Provvedimenti giudiziali di assegnazione della casa familiare



Il diritto alla fruizione di una casa di abitazione può essere costituito anche in forza di apposito provvedimento giudiziale assunto in sede di separazione personale tra i coniugi.

Ai sensi dell'art. 155 quater cod.civ. , come introdotto dalla Legge 8 febbraio 2006, n.54 (contenente la disciplina sull'affido condiviso) il godimento della casa familiare è attribuito dal giudice tenendo prioritariamente conto dell'interesse dei figli.
La disposizione è stata integralmente abrogata dall’art. 106, comma 1, lett. a), D.Lgs. 28 dicembre 2013, n. 154, a decorrere dal 7 febbraio 2014 ai sensi di quanto disposto dall’art. 108, comma 1, del medesimo D.Lgs. n. 154/2013.

Attualmente l'art. 337 sexies cod. civ., introdotto dalla predetta novella, prescrive che il godimento della casa familiare è attribuito tenendo prioritariamente conto dell'interesse dei figli.
Dell'assegnazione il giudice tiene conto nella regolazione dei rapporti economici tra i genitori, considerato l'eventuale titolo di proprietà. Il diritto al godimento della casa familiare viene meno nel caso che l'assegnatario non abiti o cessi di abitare stabilmente nella casa familiare o conviva more uxorio o contragga nuovo matrimonio.
Il provvedimento di assegnazione e quello di revoca sono trascrivibili e opponibili a terzi ai sensi dell'art.2643 cod.civ..
In presenza di figli minori, ciascuno dei genitori è obbligato a comunicare all'altro, entro il termine perentorio di trenta giorni, l'avvenuto cambiamento di residenza o di domicilio.
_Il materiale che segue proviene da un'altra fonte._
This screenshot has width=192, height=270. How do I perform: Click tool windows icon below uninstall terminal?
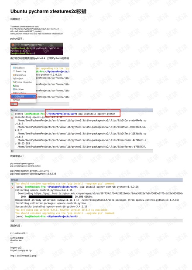(x=12, y=151)
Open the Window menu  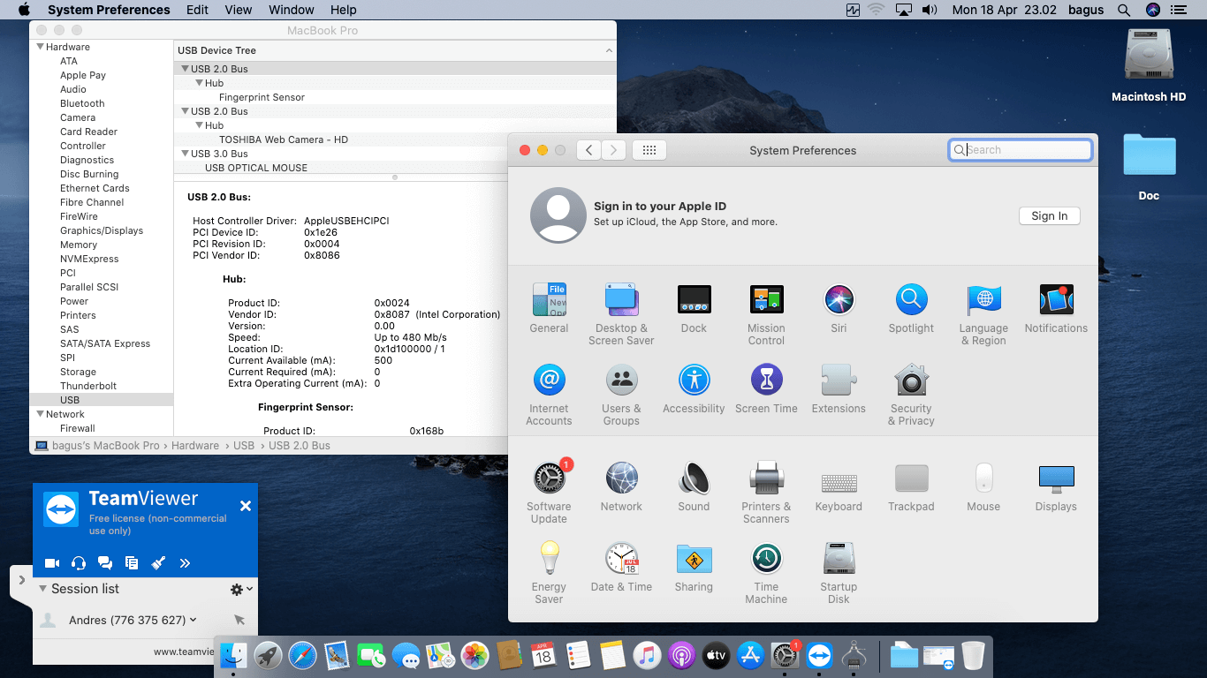[x=291, y=10]
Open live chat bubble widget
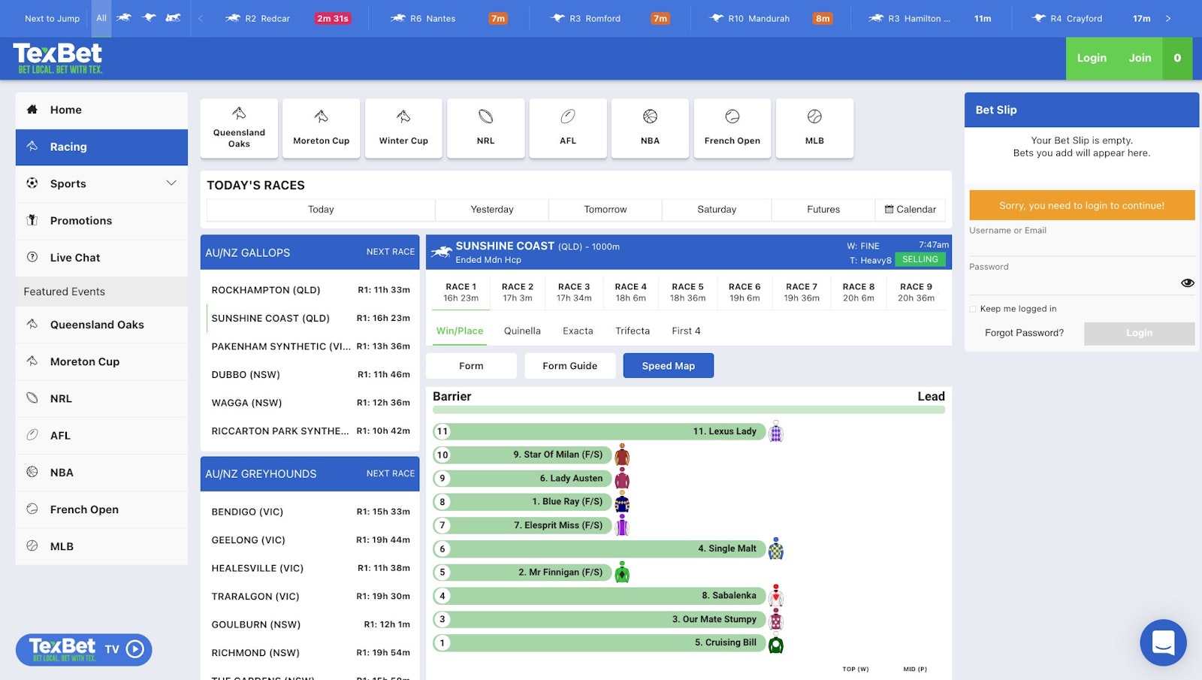This screenshot has width=1202, height=680. (1163, 642)
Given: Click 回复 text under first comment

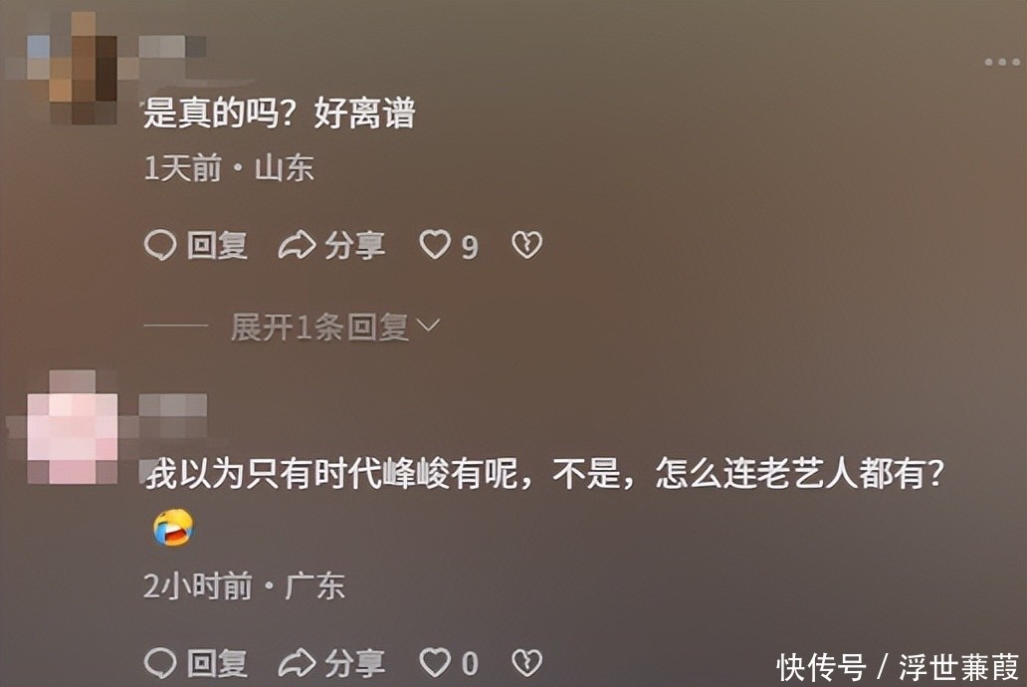Looking at the screenshot, I should pyautogui.click(x=218, y=246).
La mancata comunicazione obbliga al risarcimento del danno eventualmente verificatosi a carico del coniuge o dei figli per la difficoltà di reperire il soggetto.
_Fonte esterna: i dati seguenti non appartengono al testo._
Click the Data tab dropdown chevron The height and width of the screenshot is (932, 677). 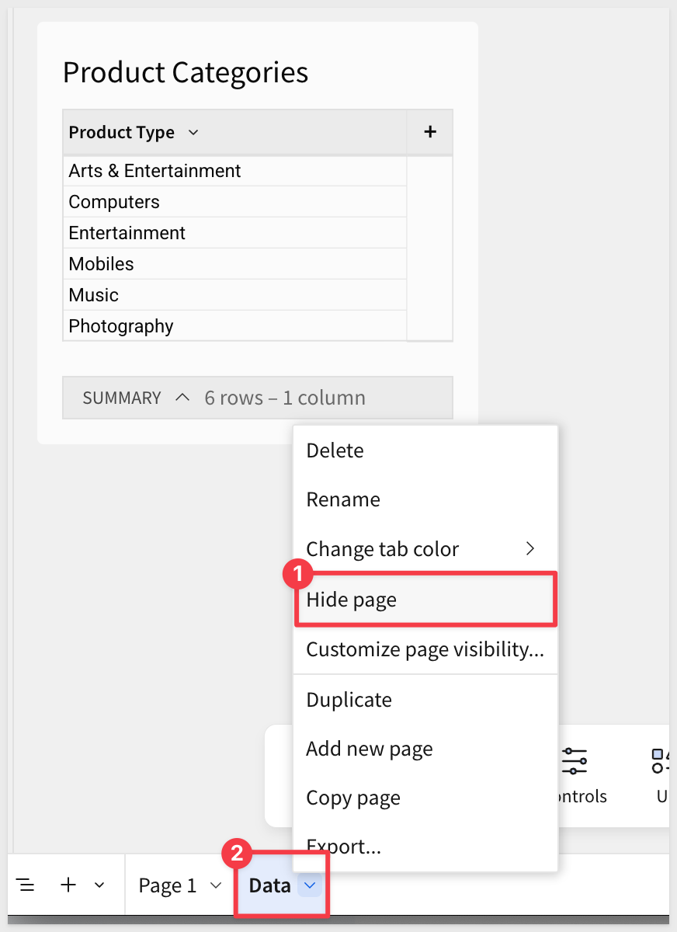[310, 885]
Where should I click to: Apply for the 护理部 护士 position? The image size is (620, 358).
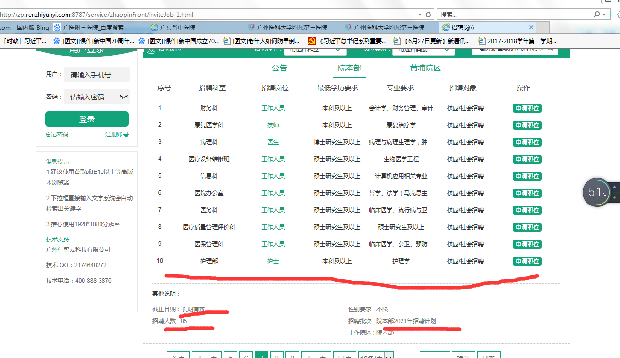pos(527,261)
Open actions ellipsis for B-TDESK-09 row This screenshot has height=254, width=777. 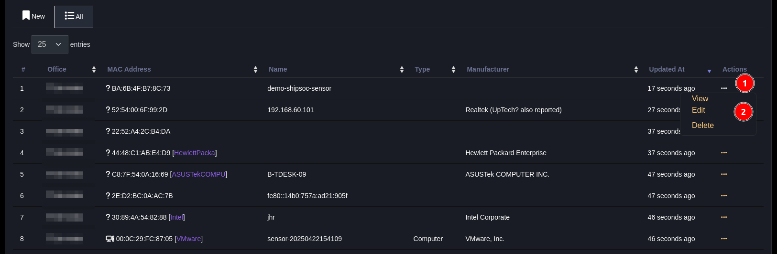pos(723,174)
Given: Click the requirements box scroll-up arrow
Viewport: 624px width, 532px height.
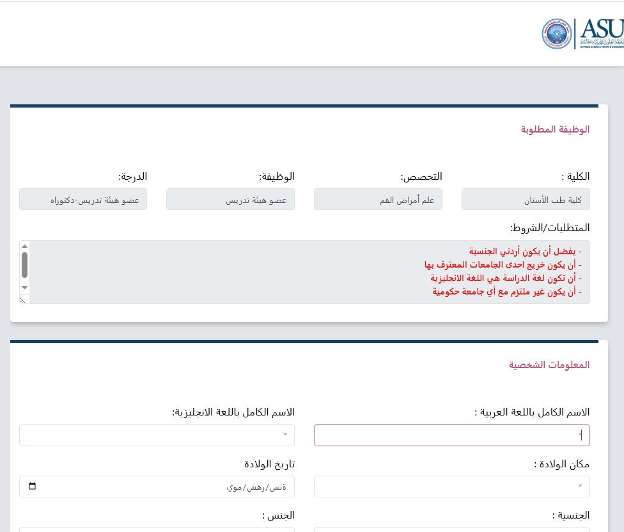Looking at the screenshot, I should pos(24,246).
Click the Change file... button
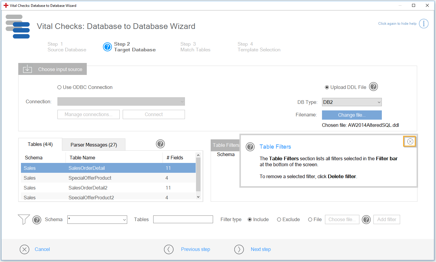Image resolution: width=436 pixels, height=262 pixels. click(x=352, y=115)
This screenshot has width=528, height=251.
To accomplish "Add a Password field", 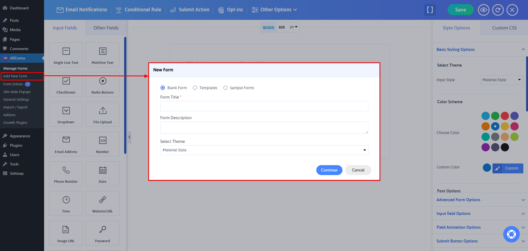I will 102,233.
Come appare evidente, la norma appare assai più articolata rispetto a quella precedente, anche se gran parte delle considerazioni già svolte in riferimento all'assegnazione come configurata dalla norma previgente, possono essere ritenute valide anche per la figura che emerge dalla novellazione.
In questo senso si può ripetere come non risulti ostativo all'attribuzione della casa coniugale il fatto che i figli siano divenuti maggiorenni, ogniqualvolta non siano, senza colpa, economicamente non autosufficienti (Cass. Civ. Sez. I, 1198/06). Dell'assegnazione viene tenuto conto nella regolazione dei rapporti economici tra i genitori, considerato l'eventuale titolo di proprietà. In ogni caso lo scopo del provvedimento è quello di proteggere gli interessi della prole al mantenimento dell'ambiente domestico, esclusa ogni finalità di sovvenzione economica al coniuge più debole (Cass. Civ. Sez. I, 3934/08; Cass. Civ. Sez. I, 2338/06). Occorre osservare come la tutela in cui si sostanzia l'assegnazione della casa familiare fosse stata accordata (anche prima dell'entrata in vigore della Legge del 2006) anche a protezione della prole naturale. Il Giudice delle leggi infatti si è espresso riconoscendo, pur in difetto di esplicita norma, tale diritto in capo al genitore affidatario a seguito della cessazione della convivenza di fatto con l'altro genitore (Corte Cost., 394/05). La protezione accordata dalla norma in esame è così forte da sovrapporsi addirittura al diritto di terzi (per un'applicazione che addirittura prescinde dal rapporto di coniugio, imperniandosi sulla protezione del rapporto di mera convivenza more uxorio, si veda Cass. Civ., Sez. I, 17971/2015).
E' il caso di osservare come spesso i genitori di uno degli sposi abbiano a concedere in comodato l'appartamento che viene adibito a casa coniugale. In tale ipotesi l'assegnazione può venire effettuata senza che i comodanti abbiano la possibilità di esercitare il diritto di recesso (Cass.Civ. Sez.Unite, 13603/04; cfr. la successiva Cass. Civ., Sez. Unite, sent. n. 20448/2014 che ha puntualizzato i criteri alla cui stregua valutare le esigenze del comodante a porre termine al rapporto ai sensi dell'art. 1809 cod.civ.). Tale ratio non ricorre tuttavia qualora l'assegnazione dell'immobile sia avvenuta in via d'urgenza una volta che avesse già avuto luogo la separazione di fatto (Cass. Civ., Sez. I, 16141/13). Neppure si può dire ricorra l'intento da parte del comodante di destinare l'immobile a casa coniugale quando il bene sia stato concesso ben prima delle nozze al solo figlio (Appello di L’Aquila, 16 ottobre 2013).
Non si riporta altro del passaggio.